Para definir o que é o gênero da tragédia, o autor usa o conceito de Aristóteles, que analisa
tal narrativa como uma imitação de uma ação de caráter elevado, com o uso de linguagem
ornamentada e que ao retratar o terror e a piedade purifica essas emoções. A partir desta análise
Freitas discorre a respeito das semelhanças com a narrativa de Las Casas. O primeiro aspecto, de
uma ação elevada pode ser vista no modo como o bispo apresenta sua tarefa – a defesa dos
indígenas com o objetivo de uma evangelização pacífica e de evitar sua destruição por parte dos
cruéis conquistadores.
A segunda característica definida por Aristóteles também é encontrada na obra
Lascasiana, pois a mesma é extensa e rica em detalhes descritivos e “ornamentos” de linguagem.

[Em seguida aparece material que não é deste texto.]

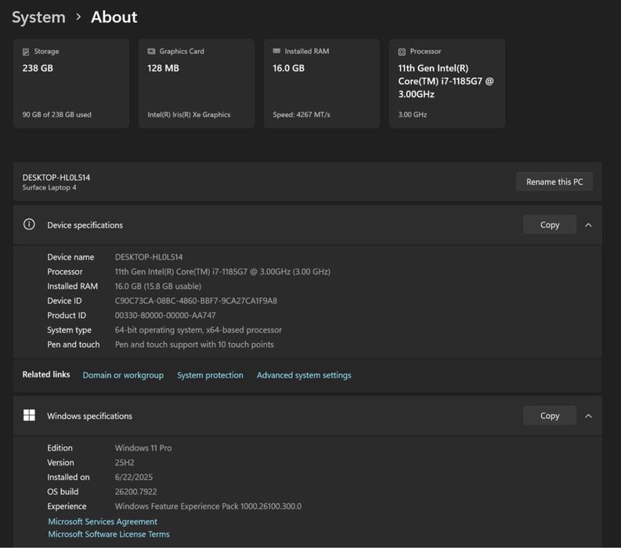The height and width of the screenshot is (548, 621).
Task: Copy the Windows specifications
Action: (550, 416)
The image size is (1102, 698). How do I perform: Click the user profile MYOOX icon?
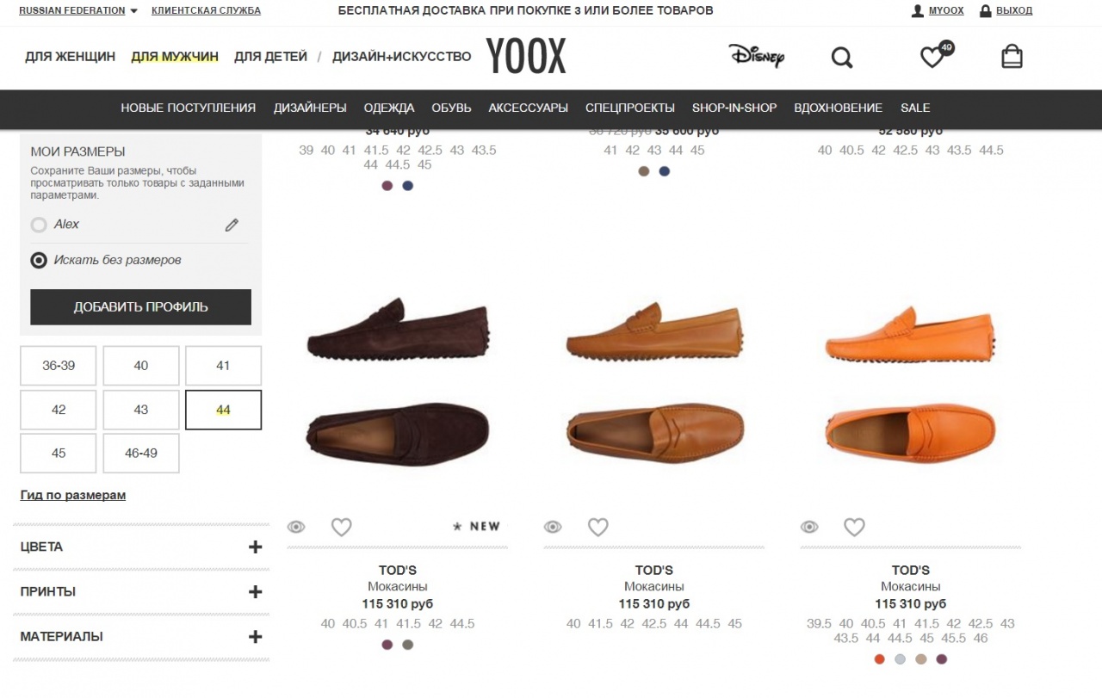(x=918, y=11)
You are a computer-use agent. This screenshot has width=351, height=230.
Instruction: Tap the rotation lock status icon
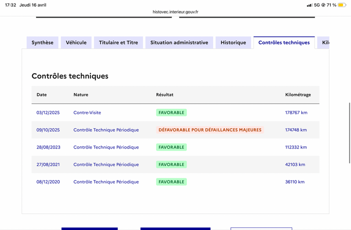point(323,5)
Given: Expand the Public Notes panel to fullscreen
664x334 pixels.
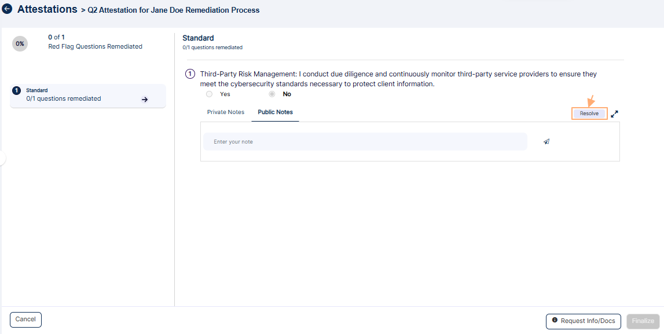Looking at the screenshot, I should pyautogui.click(x=614, y=113).
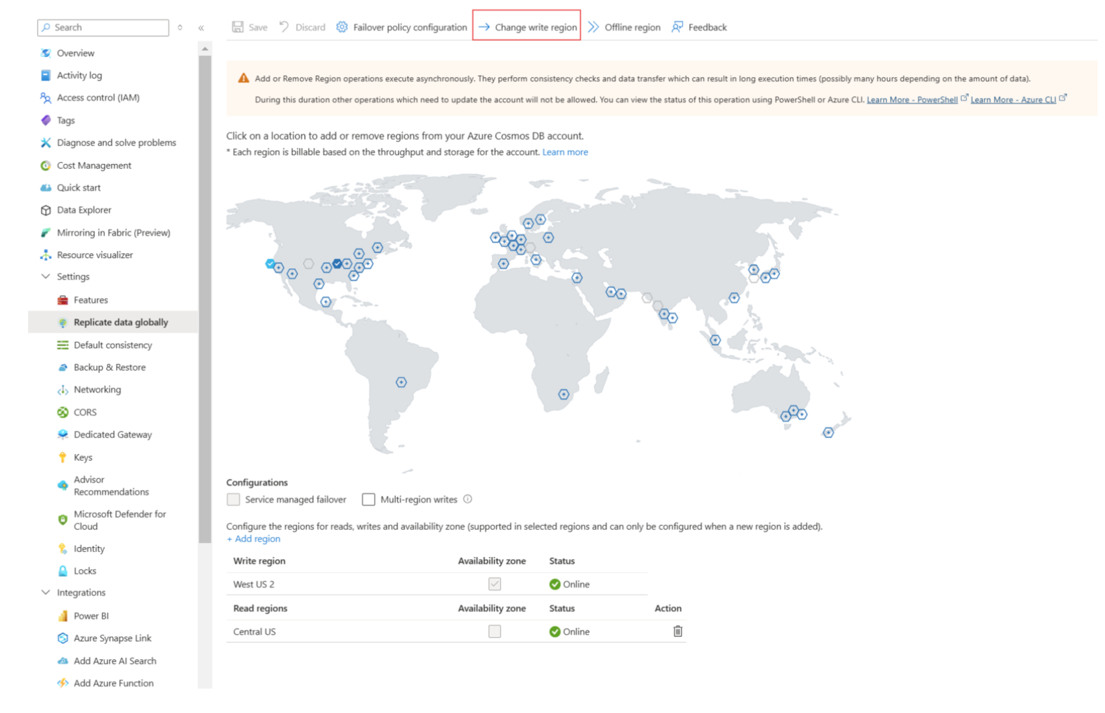Click Multi-region writes info icon

(468, 499)
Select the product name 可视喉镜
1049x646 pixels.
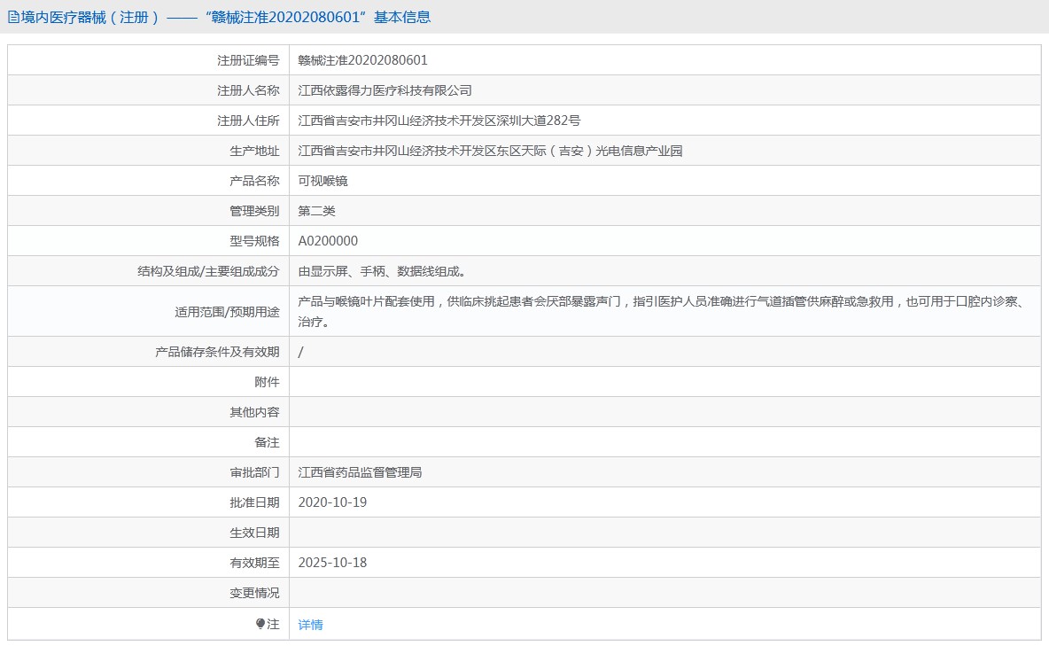(323, 181)
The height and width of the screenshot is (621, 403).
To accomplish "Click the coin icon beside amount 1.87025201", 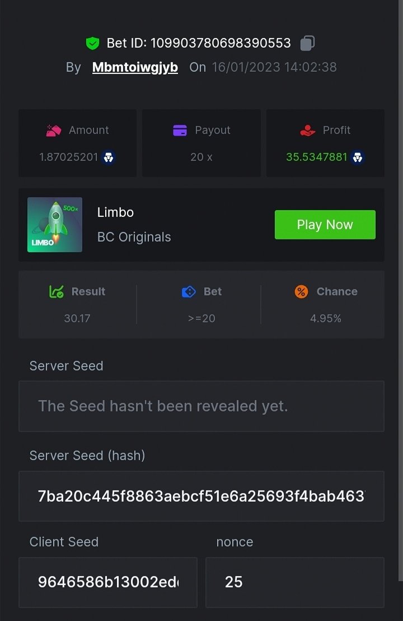I will pos(109,157).
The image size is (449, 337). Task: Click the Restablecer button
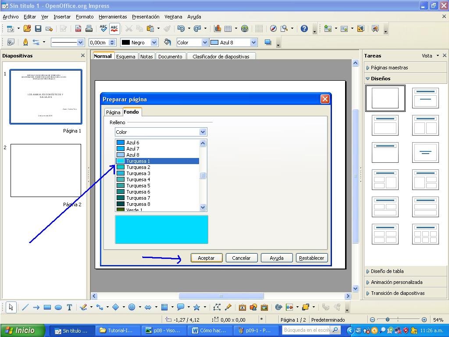[x=312, y=258]
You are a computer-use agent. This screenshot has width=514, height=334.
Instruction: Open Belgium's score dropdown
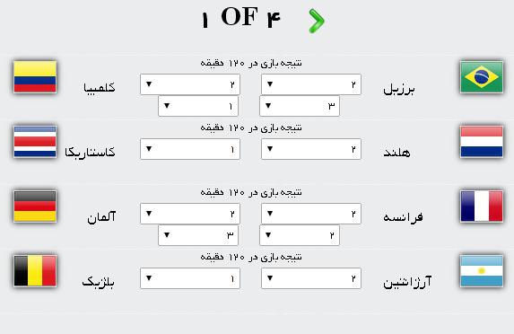[x=190, y=278]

O terceiro elemento percebido pelo filósofo grego – a presença de terror e piedade – é
evidenciada por trechos da obra do bispo, em que ele descreve sua versão do massacre
sanguinário e extremamente cruel dos índios, já retratados como dóceis e puros. Outra ligação do
texto de Las Casas com o trágico que Freitas percebe é a possibilidade de catarse, em que buscar
a purificação em relação as atrocidades espanholas, poderia redimir sentimentos de culpa ou
impotência perante aos feitos relatados.
Aristóteles define o mito como a alma e o princípio da tragédia, sendo o discurso a
substância que gera o mito. O discurso exalta o pensamento e a pretensão de seu autor, o que une
oratória e política. Freitas declara que, por causa de seu objetivo político, Las Casas apresentou
seus relatos da forma que lhe era interessante. A motivação do bispo não era acabar com as
conquistas, e sim mudar seus métodos, passando a priorizar a evangelização, a pacificação e
resgatando os valores cristãos. Tal postura política e sua influência sobre novas leis criadas pelo
Estado para regulamentar a colonização mostram seu objetivo de reconstituir a ordem que
acreditava ser certa.
O autor acredita que o propósito político de Las Casas e o fato de sua obra ter sido
constantemente interpretada por ambos os lados do debate provam a eficácia de seu discurso. O
bispo não propunha reflexões ou questionamentos, mas declarava o que deveria ser feito de
acordo com seus valores cristãos. Novamente, Freitas fez uma conexão desse aspecto do
discurso convicto e de visão superior de Las Casas com os textos trágicos gregos, pois seus
autores também discursavam como detentores de uma verdade superior e ditavam atitudes
corretas acerca dos mitos que tratavam. Contudo, os gregos representavam a interpretação oficial,
enquanto o bispo se opunha e contestava as políticas da Coroa. Apesar disso, nota-se o fator
político é visto nas duas narrativas.
Freitas ressalva que é natural que nem todos os aspectos dos dois discursos em análise
sejam semelhantes, dando a distância temporal e espacial entre os mesmos. Por isso, pode-se
perceber aspectos da tragédia grega, principalmente temas, que não fazem parte da cultura
espanhola do século XVI e não são encontradas na narrativa lascasiana. Mas a estrutura é dual em
ambos os casos, em que um embate entre o certo e o errado traz a necessidade de se recompor a
ordem. No caso do discurso do bispo, Freitas acredita que tal dualidade simplificou uma questão
na verdade complexa, mostrando os índios como puros e incorruptos, enquanto os colonizadores
eram a própria personificação do mal.
Las Casas se retratou como o herói de sua narrativa, portando as virtudes e valores
necessários para lutar contra este mal. Assim como o herói grego, o bispo elevou suas ideias e
comportamentos pessoais a uma conotação política, uma missão para o bem maior. Após cumprir
seu objetivo de revelar semelhanças entre a tragédia grega e o texto de Las Casas, o autor conclui
que o trágico não é um elemento exclusivo do teatro grego e que se manifestou em variados
momentos históricos, sendo encontrado inclusive em textos religiosos.